David Brown’s Hawk Ridge Partners L.P. is betting against the shares of Calavo Growers Inc as the fund believes the stock’s valuation has got ahead of the fundamentals and industry trends are moving against the business.
Hawk Ridge has reported a steady stream of successful longs and shorts since its inception in October 2005. Founded by David Brown at the age of 27, to the beginning of this year Hawk Ridge has returned 12.4% net per annum for investors, outperforming its benchmark, the Russell 2000 by 5.7% per annum over the same period.
- Hawk Ridge Management: Up 7.7% In 2015 Likes MLPs
- Hawk Ridge Partners’ Unique Valuation Approach
Calavo Growers has now become a key short position for the fund. David and team believe that the packer has benefited from one-off factors over the past few months, which have helped to inflate the group’s valuation but these factors won’t last for long, and over the next twelve months, Hawk sees “earnings reverting to a more normalized level.”
Hawk Ridge Partners: Sell Calavo Growers Inc
The key one-time events that have lead to Calavo’s earnings spiking in recent months are rapidly rising avocado prices and a bumper avocado crop in California. Calavo has benefitted from this trend due to management’s foresight. The group purchased and froze a large portion of its avocado inventory in early 2016 at lower prices. Thanks to this foresight, Calavo’s business of selling frozen and UHP guacamole to food service and retail has benefitted from widening margins. As this inventory is used up and replaced by much higher cost fruit being bought today, margins in this segment should fall more in line with historical levels. This compares to consensus, which continues to extrapolate record margins into the future. Sales of frozen avocados account for 25% of Calavo’s gross profit. Also, the company has benefited from rapidly rising avocado prices and a bumper avocado crop in California. This has led to levels of levels of profitability that Hawk Ridge believes “are unsustainable.” 50% of Calavo’s earnings come from packing and marketing fresh avocados to retailers and food service.
Hawk Ridge might not have to wait long for its short thesis to play out. According to various news outlets, avocado prices are already dropping from their all-time highs printed last month. After hitting a high of $1.23 per unit at the beginning of October, up from $0.86 per unit at the beginning of the year, the price for a case of avocados has come down to $56 to $59 from $80 in October and up from $30 at the beginning of the year.
Based on these trends, it seems outrageous that shares in Calavo are trading at over 30x peak earnings and over 17x peak EBITDA. Hawk Ridge calculates that as avocado prices continue to slide and frozen inventory runs out, earnings will be $1.69 next year vs. consensus of $2.30. y. We believe earnings will be $1.69 next year vs. consensus of $2.30. On this basis, at current prices, the stock is trading at nearly 40x next year’s earnings vs. the best peer (Fresh Del Monte) trading at 17x arguably peak earnings. Overall, Hawk Ridge sees a 50% downside in the next six months if results normalize and investors better appreciate the headwinds facing the business.
In their own words:
1) 50 percent of Calavo’s earnings come from packing and marketing fresh avocados to retailers and food service.
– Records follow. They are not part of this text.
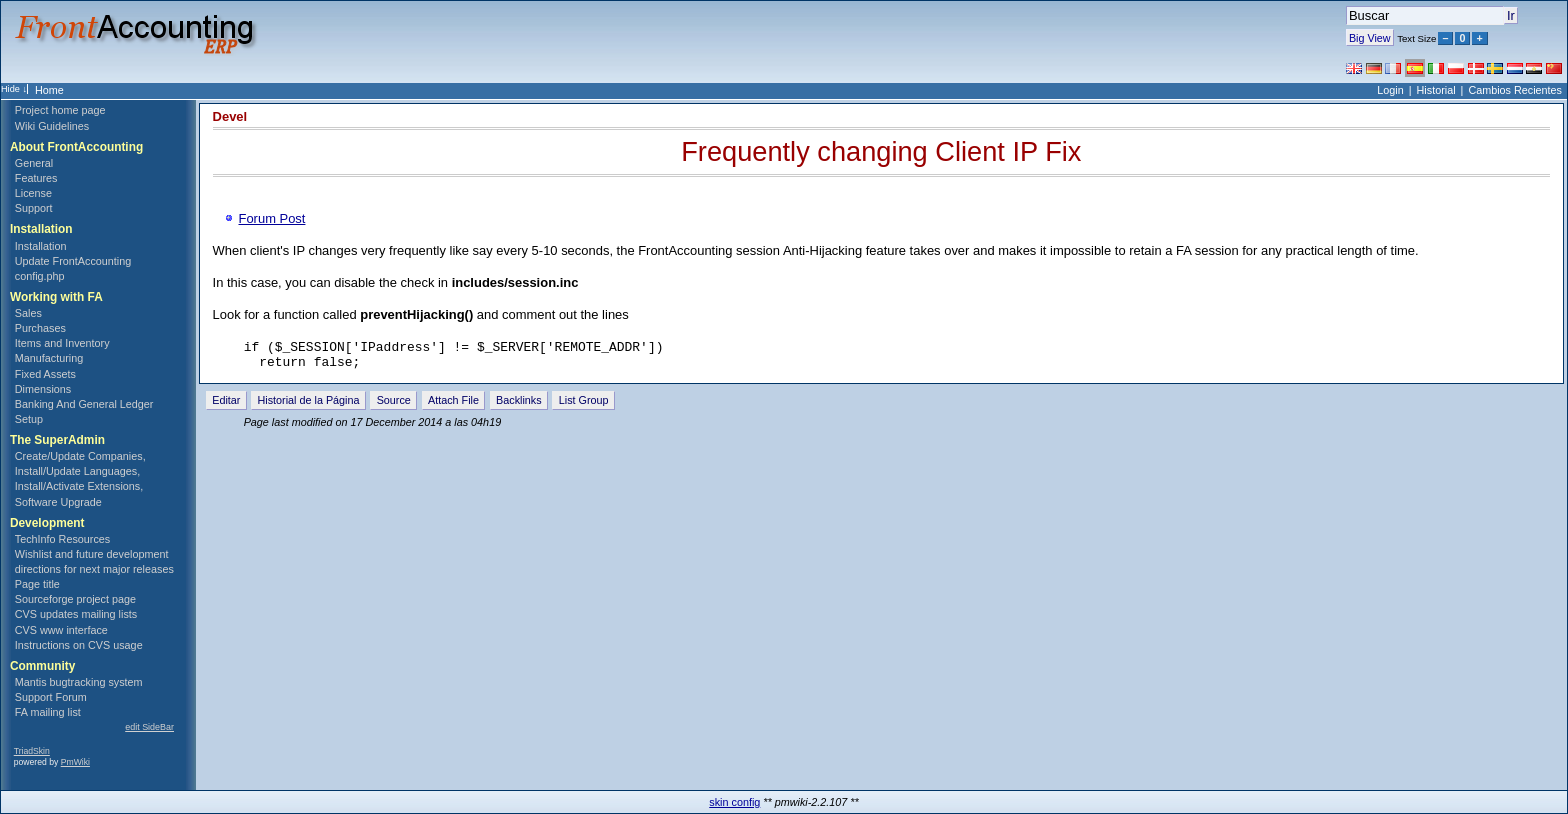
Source (394, 406)
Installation (41, 246)
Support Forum (51, 697)
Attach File (453, 406)
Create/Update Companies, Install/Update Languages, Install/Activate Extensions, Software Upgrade (80, 478)
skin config (734, 802)
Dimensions (43, 389)
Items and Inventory (62, 343)
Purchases (40, 328)
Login (1390, 90)
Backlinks (519, 406)
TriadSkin (32, 751)
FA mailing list (48, 712)
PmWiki (75, 762)
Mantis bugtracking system (79, 682)
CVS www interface (61, 630)
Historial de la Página (309, 406)
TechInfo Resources (62, 539)
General (34, 163)
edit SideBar (149, 727)
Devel (230, 116)
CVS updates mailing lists (76, 614)
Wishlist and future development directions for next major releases (94, 561)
2) Calavo Growers is losing market share in fresh avocados as competition intensifies and supply sources diversify away from California and Michoacán
3) 25 percent of Calavo’s gross profit comes from selling frozen and UHP guacamole to food service and retail. This business is also achieving profits that we believe to be unsustainable.
4). Although management has an attractive secularly growing business in RFG…… not enough ….. to offset challenges in Calavo’s core avocado businesses.
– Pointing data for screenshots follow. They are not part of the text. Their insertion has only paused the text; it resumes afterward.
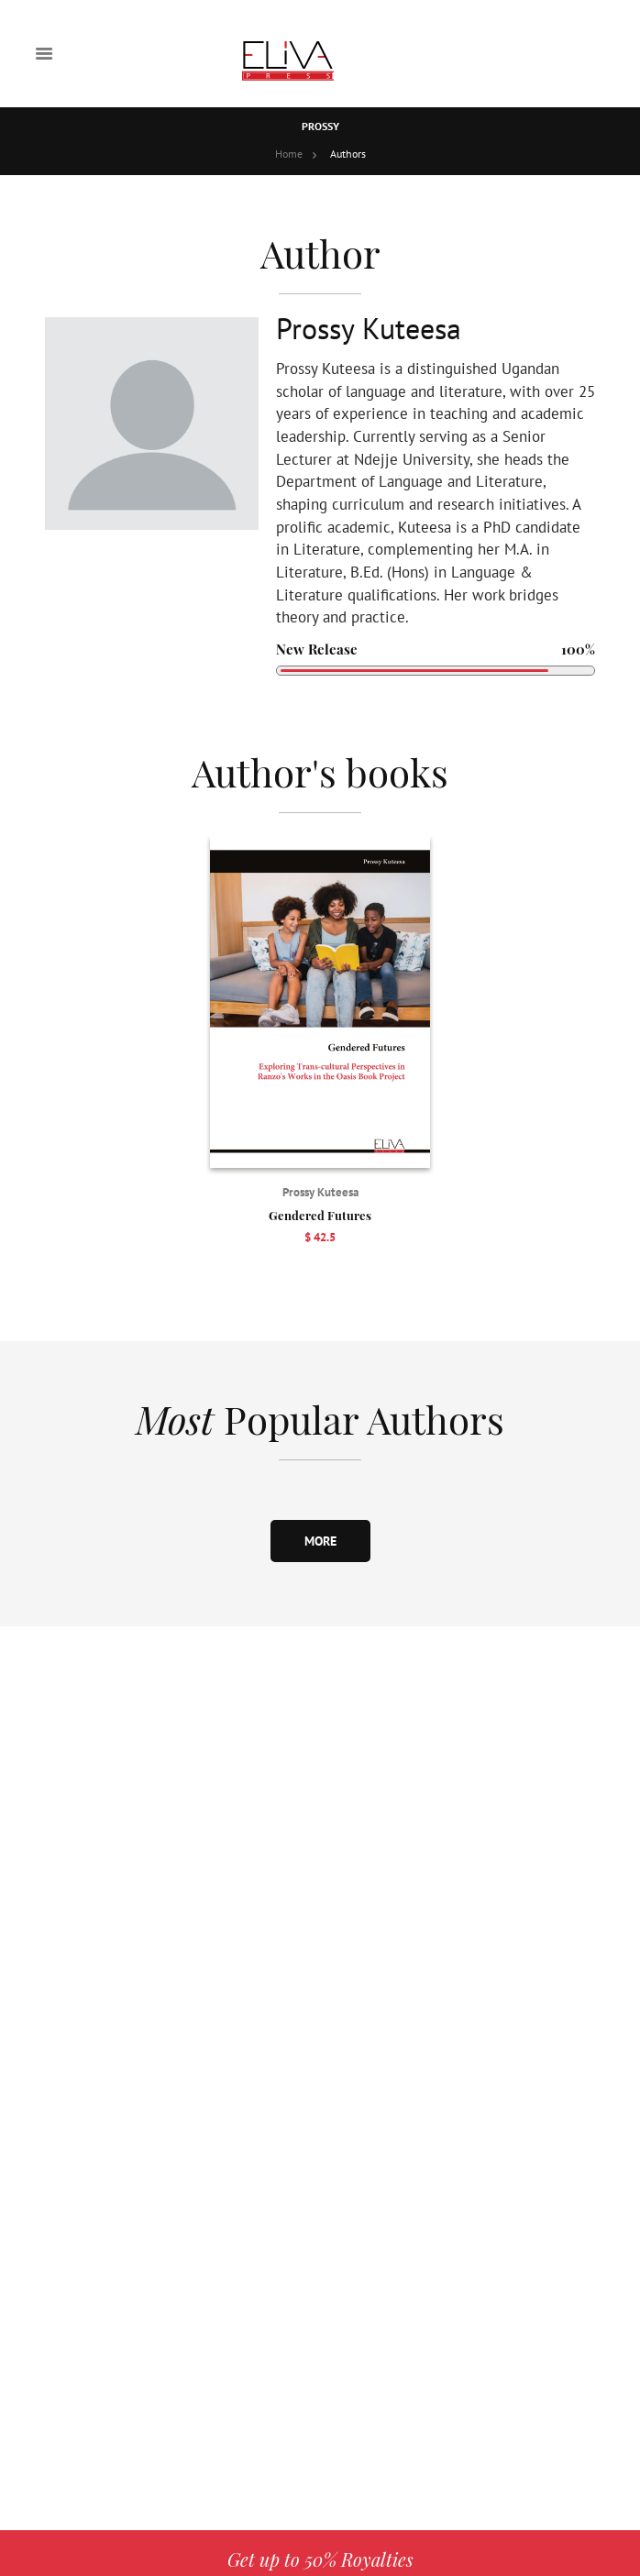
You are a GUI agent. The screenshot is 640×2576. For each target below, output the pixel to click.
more (320, 1541)
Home (289, 153)
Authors (348, 153)
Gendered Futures (320, 1215)
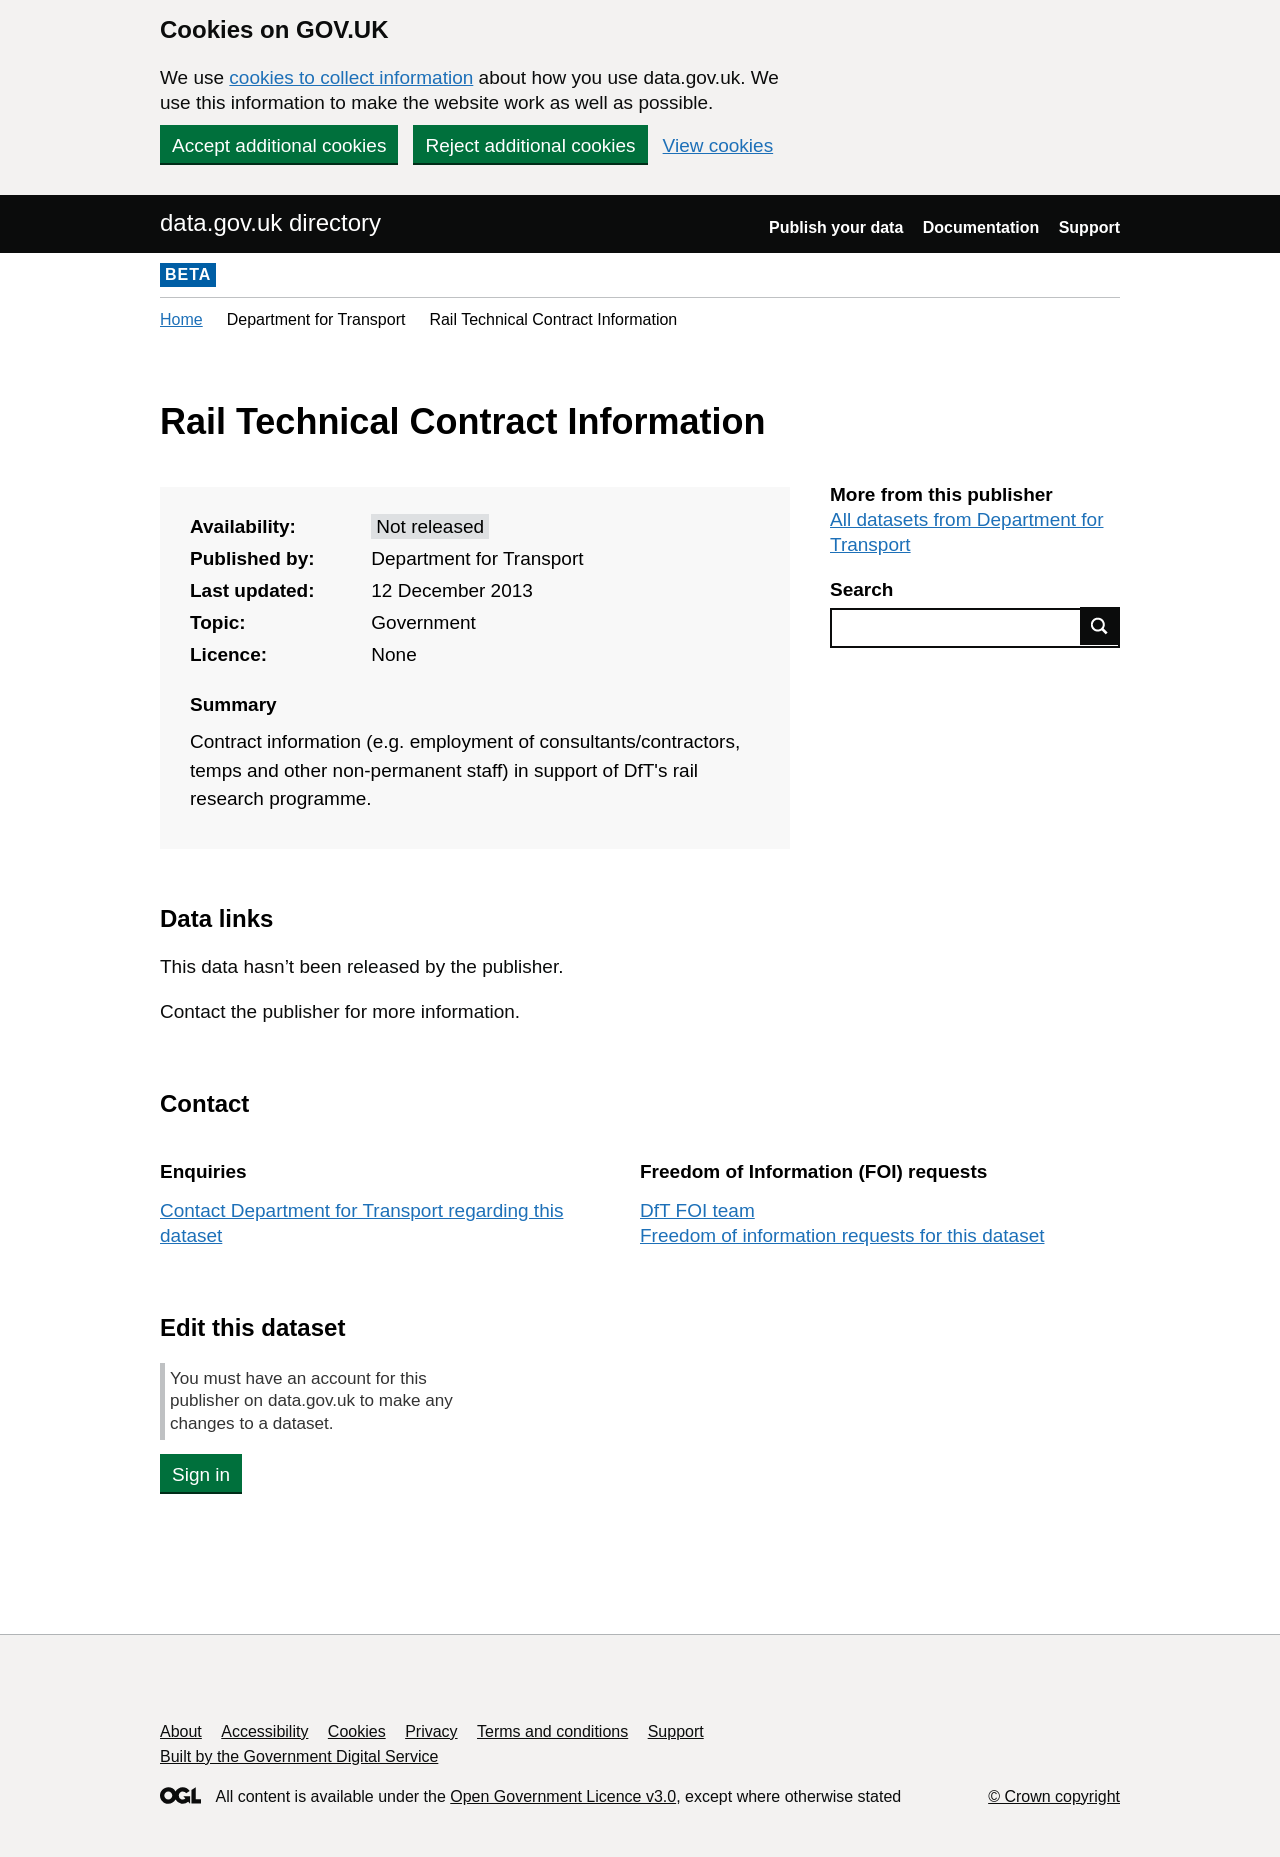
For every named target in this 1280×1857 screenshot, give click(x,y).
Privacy (431, 1731)
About (181, 1731)
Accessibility (264, 1731)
5). This is a low barrier to entry, commodity business in a growing market.
6) There exists a variety of tail risks that are not properly handicapped by investors, including substantial risks related to the Trump presidency
7) Although a short here is not without risk, we believe there is enough going wrong in the business that positive surprises that could appear elsewhere are unlikely to make up for shortfalls we foresee.
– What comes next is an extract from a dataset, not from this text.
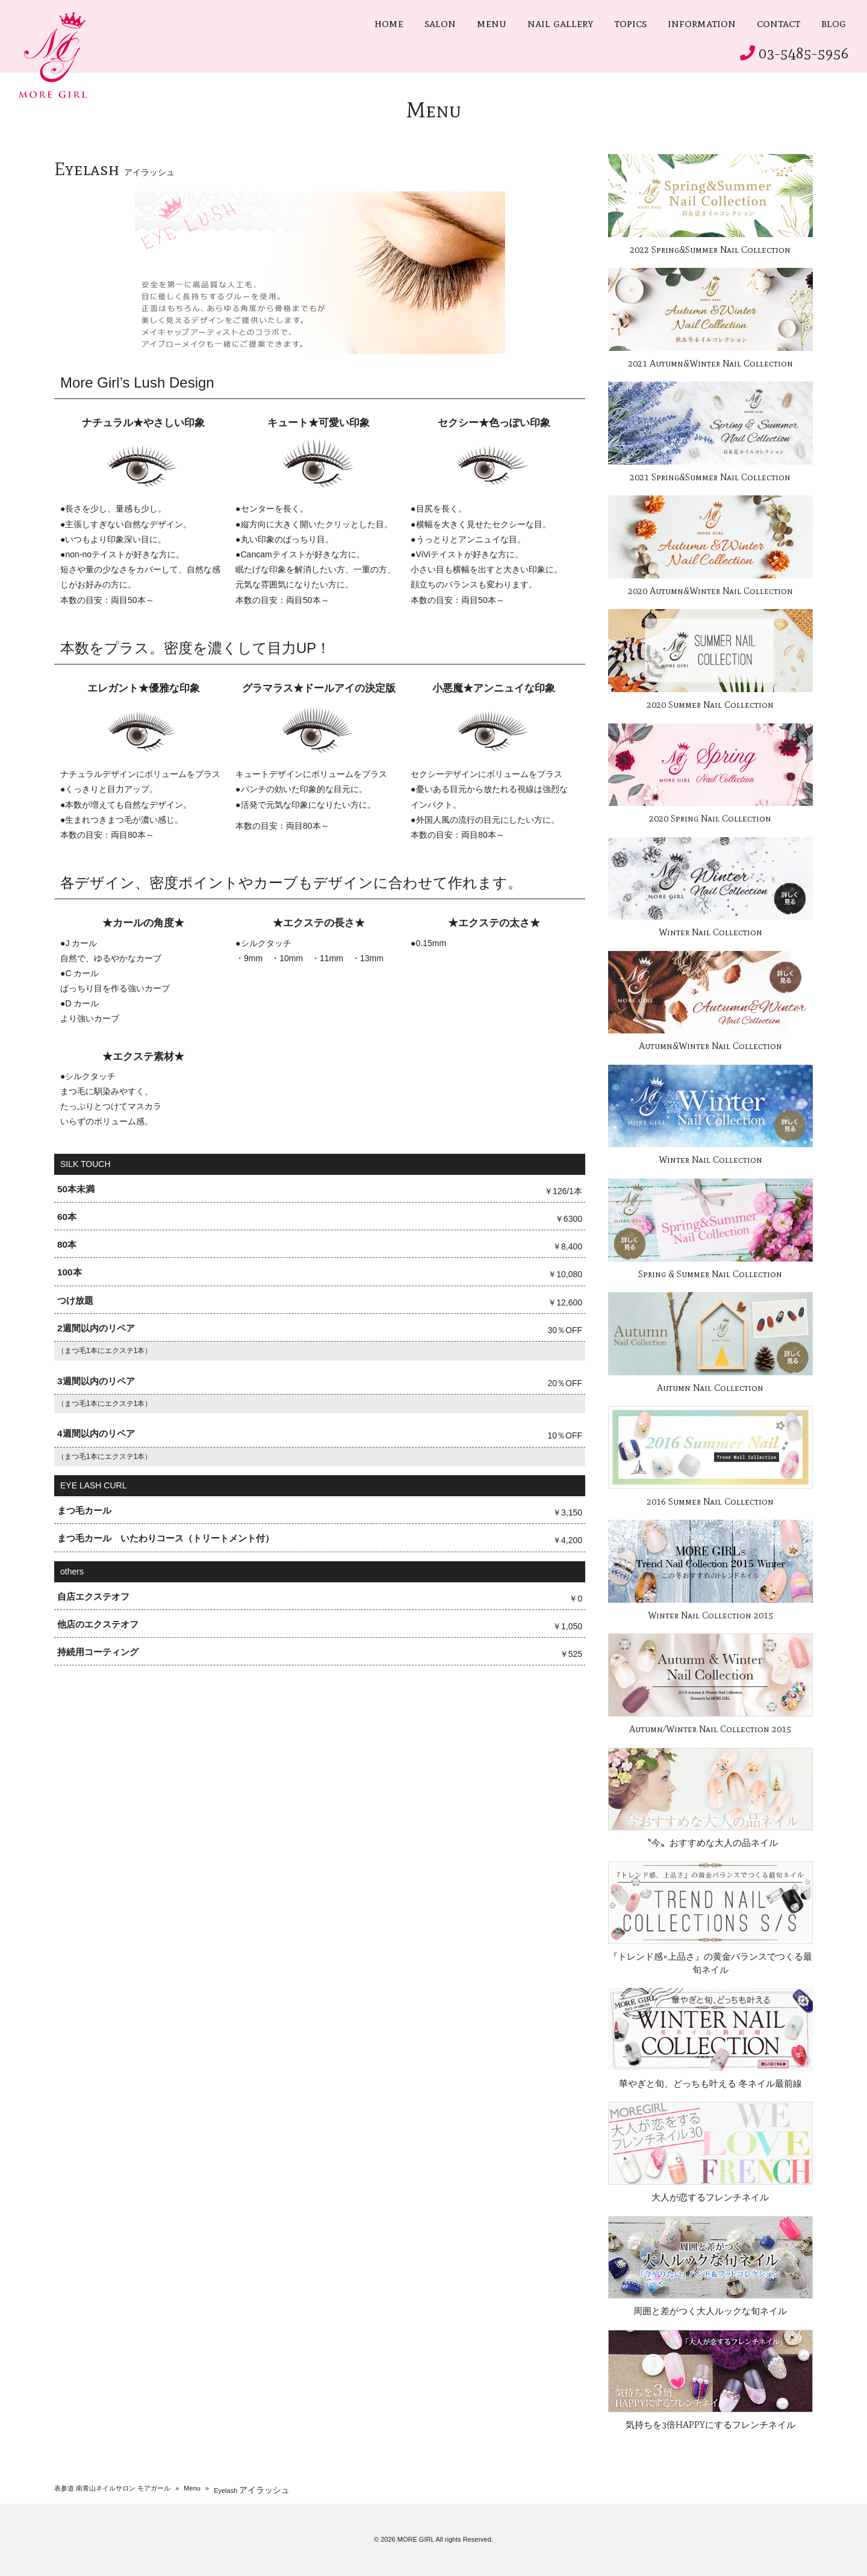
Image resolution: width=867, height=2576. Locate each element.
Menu (192, 2488)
Regarding Trump the hedge fund specifically states:
The immediate short-term impact of the Mexican peso devaluing is modest positive, but to the degree you think there is a meaningful risk of trade relations with Mexico you will be hard pressed to find a stock with more risk. There is a fascinating history here that there is a book on which you can find on google, but bottom line is before NAFTA we didn’t get avocados from Mexico, now we do, and it remains to be seen what will happen if our relationships with Mexico devolves under the new administration. One concern being floated around industry is that a Trump administration will levy hefty tariffs on Mexican agriculture to help pay for the wall. It’s also worth noting that despite becoming a more mainstream fruit, avocado consumption among Hispanics are about 4x per capita more than for other demographics. To the degree you see pressure on that demographic, it should not bode well for overall avocado consumption.